* **Problem description**
Copying exactly, give the lines in the material below from the one with "USA.gov (145, 1103)" to the one with "Data Deletion (64, 1646)", ends included, and nothing besides.

* **Data for analysis**
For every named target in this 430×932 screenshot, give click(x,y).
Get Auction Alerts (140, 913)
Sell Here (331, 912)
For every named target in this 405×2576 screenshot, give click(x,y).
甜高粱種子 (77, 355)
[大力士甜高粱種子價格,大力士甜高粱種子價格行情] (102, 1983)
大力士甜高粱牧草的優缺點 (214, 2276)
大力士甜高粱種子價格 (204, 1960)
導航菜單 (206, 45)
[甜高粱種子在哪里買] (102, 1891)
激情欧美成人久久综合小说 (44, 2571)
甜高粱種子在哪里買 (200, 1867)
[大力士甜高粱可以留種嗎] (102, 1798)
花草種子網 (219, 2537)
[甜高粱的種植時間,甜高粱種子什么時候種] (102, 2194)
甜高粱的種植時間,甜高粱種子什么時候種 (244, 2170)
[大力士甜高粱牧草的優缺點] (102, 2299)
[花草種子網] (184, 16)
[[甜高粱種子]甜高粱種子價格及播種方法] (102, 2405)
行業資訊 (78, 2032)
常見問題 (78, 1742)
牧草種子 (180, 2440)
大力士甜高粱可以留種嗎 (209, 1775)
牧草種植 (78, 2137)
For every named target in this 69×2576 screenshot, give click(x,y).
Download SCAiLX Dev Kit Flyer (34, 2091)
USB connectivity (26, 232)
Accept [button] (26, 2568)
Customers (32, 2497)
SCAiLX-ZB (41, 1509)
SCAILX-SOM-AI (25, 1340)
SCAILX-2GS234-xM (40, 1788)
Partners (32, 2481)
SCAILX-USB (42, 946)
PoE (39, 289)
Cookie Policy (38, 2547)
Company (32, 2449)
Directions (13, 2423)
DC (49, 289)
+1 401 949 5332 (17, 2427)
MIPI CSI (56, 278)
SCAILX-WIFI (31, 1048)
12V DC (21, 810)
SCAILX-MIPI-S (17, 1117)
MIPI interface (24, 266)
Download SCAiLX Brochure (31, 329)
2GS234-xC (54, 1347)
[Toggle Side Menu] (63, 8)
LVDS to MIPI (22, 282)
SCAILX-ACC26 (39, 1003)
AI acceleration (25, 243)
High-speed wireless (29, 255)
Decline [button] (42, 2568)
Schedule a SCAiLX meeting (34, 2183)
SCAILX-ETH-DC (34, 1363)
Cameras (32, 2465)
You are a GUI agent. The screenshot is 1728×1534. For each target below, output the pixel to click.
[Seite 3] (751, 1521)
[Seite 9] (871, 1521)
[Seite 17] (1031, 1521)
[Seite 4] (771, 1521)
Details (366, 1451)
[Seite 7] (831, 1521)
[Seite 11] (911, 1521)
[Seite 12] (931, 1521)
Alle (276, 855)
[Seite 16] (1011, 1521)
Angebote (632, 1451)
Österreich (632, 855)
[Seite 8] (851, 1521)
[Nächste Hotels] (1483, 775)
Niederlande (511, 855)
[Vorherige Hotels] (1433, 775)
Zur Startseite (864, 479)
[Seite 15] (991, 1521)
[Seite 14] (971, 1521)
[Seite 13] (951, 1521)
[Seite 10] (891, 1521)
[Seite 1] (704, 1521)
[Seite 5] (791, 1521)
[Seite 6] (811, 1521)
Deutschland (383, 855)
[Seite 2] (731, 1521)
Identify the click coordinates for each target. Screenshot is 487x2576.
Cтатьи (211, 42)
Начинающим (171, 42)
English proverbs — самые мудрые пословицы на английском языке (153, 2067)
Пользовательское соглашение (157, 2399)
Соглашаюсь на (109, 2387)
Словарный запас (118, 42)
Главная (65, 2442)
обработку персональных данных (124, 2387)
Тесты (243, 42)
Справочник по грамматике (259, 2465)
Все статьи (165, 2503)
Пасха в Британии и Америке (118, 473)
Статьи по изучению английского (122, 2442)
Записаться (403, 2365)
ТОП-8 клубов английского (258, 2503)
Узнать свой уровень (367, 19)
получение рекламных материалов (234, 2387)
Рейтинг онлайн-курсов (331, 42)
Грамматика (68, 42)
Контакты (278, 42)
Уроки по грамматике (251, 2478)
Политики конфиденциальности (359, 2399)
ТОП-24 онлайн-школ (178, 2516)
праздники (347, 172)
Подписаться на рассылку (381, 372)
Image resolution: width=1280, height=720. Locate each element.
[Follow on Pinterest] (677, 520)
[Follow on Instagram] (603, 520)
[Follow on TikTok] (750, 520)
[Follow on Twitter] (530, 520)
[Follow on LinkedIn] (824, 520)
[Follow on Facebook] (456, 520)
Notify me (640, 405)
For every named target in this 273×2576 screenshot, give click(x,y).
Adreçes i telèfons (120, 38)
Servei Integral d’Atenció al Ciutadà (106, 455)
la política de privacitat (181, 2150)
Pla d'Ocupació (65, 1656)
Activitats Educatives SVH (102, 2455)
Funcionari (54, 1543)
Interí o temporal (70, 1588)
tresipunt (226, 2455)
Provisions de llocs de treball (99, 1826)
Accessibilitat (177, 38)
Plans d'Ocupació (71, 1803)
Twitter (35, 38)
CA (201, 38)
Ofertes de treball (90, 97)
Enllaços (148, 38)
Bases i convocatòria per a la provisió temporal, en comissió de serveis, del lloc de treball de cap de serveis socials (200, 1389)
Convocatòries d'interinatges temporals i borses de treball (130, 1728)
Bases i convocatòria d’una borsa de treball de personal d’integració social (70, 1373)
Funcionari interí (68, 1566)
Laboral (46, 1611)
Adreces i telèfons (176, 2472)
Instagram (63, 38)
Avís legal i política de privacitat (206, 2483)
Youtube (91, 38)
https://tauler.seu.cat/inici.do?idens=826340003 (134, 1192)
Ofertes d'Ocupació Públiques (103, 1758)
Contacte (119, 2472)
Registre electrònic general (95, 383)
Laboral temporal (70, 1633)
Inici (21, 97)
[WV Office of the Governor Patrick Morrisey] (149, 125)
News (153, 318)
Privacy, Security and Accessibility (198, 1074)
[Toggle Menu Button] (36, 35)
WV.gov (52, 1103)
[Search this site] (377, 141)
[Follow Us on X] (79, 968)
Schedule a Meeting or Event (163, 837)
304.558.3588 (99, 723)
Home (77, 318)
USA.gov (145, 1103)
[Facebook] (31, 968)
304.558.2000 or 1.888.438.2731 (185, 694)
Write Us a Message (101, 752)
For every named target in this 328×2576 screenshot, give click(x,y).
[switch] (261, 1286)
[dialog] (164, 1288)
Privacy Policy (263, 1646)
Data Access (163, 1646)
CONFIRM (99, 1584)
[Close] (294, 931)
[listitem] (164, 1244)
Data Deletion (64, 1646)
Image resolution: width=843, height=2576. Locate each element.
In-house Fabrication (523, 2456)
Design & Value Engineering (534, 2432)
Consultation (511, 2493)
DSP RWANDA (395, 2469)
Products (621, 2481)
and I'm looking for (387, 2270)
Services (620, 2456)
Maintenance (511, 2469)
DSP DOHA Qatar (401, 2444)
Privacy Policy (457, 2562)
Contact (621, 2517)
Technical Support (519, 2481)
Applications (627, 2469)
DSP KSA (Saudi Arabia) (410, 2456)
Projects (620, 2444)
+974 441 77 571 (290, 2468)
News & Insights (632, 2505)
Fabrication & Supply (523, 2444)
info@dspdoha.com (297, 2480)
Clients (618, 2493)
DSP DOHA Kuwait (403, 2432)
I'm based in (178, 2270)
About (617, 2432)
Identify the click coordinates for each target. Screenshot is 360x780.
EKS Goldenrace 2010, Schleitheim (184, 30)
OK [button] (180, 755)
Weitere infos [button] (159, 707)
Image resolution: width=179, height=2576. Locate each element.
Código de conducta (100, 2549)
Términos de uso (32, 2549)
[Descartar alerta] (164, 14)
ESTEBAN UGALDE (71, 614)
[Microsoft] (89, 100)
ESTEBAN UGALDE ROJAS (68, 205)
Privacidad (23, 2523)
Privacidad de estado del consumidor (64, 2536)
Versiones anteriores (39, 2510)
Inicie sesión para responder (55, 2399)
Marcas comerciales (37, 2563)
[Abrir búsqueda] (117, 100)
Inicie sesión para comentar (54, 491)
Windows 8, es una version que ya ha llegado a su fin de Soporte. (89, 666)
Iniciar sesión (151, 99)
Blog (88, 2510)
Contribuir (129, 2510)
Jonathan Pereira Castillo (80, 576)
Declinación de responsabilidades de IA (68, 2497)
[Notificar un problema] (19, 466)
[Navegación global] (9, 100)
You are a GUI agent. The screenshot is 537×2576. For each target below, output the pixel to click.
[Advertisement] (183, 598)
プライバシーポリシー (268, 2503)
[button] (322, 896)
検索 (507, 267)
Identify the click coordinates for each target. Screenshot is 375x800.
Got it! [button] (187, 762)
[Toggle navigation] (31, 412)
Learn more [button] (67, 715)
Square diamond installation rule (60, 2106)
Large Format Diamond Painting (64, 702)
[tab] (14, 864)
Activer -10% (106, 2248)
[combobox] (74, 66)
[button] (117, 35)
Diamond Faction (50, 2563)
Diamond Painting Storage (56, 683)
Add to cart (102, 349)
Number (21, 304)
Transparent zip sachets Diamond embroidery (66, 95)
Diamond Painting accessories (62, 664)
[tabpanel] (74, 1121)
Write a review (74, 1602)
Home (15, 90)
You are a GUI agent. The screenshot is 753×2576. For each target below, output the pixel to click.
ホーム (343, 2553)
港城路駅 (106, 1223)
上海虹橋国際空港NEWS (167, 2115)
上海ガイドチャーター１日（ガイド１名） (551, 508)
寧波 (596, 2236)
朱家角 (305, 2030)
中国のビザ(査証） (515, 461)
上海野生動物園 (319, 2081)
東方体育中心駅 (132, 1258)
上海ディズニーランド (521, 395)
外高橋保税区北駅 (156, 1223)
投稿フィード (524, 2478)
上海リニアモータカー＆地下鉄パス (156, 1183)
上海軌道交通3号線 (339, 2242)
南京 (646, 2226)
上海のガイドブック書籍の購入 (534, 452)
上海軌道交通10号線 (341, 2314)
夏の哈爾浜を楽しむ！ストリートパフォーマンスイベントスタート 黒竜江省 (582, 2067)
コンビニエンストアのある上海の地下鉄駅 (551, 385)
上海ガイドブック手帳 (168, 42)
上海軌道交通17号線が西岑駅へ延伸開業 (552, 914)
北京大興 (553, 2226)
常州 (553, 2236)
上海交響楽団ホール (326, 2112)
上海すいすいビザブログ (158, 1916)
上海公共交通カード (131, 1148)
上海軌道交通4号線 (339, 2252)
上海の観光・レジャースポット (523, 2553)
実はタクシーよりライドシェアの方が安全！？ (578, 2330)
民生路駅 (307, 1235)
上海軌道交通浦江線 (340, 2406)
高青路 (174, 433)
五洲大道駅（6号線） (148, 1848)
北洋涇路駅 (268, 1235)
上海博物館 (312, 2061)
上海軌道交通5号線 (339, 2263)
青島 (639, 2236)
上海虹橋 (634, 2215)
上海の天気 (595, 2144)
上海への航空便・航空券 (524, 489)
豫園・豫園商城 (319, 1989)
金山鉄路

* **Your solution**
USA.gov (145, 1103)
[Facebook] (31, 968)
304.558.2000 or 1.888.438.2731 (185, 694)
Write Us a Message (101, 752)
For every named target in this 328×2576 screenshot, give click(x,y).
[switch] (261, 1286)
[dialog] (164, 1288)
Privacy Policy (263, 1646)
Data Access (163, 1646)
CONFIRM (99, 1584)
[Close] (294, 931)
[listitem] (164, 1244)
Data Deletion (64, 1646)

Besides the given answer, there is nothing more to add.